Copy the data again, starting at the line that contains "Screen dimensions: 1403x811" and ending after the line that contains "coord(51,534)". Keep every request unchanged, but multiply each click coordinate in the answers by 0.8 and round to whole numbers, with halves rounding up.

▶ **Data excerpts**

━━━━

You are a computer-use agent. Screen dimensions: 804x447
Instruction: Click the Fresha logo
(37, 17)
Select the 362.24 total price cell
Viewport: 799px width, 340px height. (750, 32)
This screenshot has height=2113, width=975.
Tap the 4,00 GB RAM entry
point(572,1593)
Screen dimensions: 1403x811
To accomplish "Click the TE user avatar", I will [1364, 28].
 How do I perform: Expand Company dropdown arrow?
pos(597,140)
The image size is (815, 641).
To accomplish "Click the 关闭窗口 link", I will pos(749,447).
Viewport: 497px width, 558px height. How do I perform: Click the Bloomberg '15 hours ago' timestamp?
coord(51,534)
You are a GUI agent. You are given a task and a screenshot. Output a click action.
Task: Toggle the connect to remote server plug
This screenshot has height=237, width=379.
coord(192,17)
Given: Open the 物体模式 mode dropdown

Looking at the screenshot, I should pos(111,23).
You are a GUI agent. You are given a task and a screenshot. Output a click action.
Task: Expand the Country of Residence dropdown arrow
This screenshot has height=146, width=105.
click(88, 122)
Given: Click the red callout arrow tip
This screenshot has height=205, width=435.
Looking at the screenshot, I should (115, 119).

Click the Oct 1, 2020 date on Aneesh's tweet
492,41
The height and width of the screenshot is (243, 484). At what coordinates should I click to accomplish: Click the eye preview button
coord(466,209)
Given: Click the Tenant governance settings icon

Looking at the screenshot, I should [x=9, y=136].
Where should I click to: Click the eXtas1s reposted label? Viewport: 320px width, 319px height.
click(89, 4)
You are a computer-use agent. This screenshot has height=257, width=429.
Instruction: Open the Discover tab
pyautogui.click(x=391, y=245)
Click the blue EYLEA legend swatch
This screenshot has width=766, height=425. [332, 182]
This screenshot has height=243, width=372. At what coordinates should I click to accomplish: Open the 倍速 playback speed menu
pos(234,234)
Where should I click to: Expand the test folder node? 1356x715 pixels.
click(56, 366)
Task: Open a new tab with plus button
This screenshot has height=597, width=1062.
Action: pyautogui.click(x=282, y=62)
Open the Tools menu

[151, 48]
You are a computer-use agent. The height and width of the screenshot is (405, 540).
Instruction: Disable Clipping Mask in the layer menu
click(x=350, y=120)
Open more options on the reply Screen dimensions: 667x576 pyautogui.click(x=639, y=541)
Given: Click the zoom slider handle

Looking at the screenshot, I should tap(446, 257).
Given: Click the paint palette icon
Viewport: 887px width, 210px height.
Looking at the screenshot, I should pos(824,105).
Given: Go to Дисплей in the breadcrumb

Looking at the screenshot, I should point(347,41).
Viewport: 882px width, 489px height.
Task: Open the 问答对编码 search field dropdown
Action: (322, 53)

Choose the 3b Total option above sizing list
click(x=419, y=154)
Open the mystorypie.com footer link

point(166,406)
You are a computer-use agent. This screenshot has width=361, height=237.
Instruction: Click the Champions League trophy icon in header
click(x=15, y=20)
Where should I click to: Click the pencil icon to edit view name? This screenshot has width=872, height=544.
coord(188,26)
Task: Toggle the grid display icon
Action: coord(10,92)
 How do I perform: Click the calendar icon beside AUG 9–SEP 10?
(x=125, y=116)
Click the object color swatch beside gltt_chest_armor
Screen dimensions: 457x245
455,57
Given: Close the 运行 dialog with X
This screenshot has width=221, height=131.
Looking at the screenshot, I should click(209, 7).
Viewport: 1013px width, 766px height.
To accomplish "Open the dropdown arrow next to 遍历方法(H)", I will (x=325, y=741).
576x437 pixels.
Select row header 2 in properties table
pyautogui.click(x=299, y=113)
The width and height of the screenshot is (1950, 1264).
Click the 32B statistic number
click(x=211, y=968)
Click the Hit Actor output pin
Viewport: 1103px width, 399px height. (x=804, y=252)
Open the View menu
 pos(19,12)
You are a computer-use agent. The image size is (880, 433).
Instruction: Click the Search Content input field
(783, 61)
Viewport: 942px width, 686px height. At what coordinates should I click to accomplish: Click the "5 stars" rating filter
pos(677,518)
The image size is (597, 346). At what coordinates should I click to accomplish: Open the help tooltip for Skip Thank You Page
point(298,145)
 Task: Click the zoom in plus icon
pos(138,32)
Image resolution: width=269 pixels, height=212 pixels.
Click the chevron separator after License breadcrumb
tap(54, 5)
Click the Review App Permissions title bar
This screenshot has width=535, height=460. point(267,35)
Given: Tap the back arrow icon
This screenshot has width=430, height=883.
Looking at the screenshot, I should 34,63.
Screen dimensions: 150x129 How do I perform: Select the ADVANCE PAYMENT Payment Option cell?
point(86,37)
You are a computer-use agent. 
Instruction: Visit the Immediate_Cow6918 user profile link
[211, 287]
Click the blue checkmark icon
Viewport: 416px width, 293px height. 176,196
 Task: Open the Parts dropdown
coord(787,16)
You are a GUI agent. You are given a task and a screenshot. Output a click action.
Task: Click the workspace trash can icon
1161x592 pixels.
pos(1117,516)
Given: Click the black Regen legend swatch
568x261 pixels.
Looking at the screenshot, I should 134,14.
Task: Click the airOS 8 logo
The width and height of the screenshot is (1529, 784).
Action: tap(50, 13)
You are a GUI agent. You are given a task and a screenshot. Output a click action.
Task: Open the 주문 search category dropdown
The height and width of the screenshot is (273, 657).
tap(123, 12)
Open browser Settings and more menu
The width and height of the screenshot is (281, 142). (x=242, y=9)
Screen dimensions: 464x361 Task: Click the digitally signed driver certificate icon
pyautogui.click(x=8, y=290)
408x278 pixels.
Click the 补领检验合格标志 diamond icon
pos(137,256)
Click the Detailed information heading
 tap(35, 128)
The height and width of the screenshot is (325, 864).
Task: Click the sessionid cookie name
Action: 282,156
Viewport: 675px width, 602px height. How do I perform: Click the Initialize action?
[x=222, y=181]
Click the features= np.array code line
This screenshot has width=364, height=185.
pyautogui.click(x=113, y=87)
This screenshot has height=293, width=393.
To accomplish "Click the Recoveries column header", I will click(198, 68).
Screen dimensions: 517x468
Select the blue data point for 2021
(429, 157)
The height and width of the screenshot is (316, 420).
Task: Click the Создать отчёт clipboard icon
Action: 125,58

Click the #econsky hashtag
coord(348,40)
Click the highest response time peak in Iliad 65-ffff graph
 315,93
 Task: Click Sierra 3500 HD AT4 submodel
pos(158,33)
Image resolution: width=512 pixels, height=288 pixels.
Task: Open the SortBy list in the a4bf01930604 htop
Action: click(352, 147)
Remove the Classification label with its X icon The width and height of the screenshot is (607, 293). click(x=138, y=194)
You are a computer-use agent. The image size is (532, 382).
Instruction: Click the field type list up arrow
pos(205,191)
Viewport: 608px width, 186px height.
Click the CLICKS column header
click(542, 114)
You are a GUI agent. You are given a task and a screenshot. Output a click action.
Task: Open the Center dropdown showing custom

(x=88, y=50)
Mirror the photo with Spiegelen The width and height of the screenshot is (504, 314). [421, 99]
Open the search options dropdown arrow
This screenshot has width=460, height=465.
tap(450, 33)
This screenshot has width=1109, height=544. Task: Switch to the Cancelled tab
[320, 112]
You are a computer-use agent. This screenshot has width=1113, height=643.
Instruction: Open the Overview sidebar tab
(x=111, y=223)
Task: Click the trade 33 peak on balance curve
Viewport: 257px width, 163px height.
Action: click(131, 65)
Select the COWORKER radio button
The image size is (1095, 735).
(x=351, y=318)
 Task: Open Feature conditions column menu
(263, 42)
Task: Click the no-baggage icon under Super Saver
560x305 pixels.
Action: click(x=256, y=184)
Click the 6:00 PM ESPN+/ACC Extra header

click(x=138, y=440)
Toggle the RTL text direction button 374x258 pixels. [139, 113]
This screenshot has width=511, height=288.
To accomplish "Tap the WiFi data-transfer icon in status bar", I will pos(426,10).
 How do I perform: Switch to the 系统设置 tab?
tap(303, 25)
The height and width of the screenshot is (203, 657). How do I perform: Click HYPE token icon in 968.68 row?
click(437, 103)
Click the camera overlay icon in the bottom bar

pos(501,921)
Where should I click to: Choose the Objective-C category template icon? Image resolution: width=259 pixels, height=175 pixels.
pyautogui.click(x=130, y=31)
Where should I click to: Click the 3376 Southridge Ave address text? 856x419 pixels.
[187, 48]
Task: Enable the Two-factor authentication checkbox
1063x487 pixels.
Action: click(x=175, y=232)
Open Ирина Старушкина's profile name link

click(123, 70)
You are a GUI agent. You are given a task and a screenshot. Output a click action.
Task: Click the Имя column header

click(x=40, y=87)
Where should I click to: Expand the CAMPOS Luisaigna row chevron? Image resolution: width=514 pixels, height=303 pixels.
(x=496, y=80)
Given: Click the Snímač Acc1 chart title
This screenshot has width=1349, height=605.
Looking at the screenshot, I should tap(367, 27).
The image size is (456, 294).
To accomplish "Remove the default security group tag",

━━━━

▶ **Correct output**
Screen dimensions: 1403x811
To accomplish "Click the TE user avatar", I will [1091, 22].
 How do I perform: Expand Company dropdown arrow?
pos(478,112)
The image size is (815, 641).
To accomplish "Click the 关闭窗口 link", I will pos(599,358).
Viewport: 497px width, 558px height. How do I perform: Click the Bloomberg '15 hours ago' timestamp?
coord(41,427)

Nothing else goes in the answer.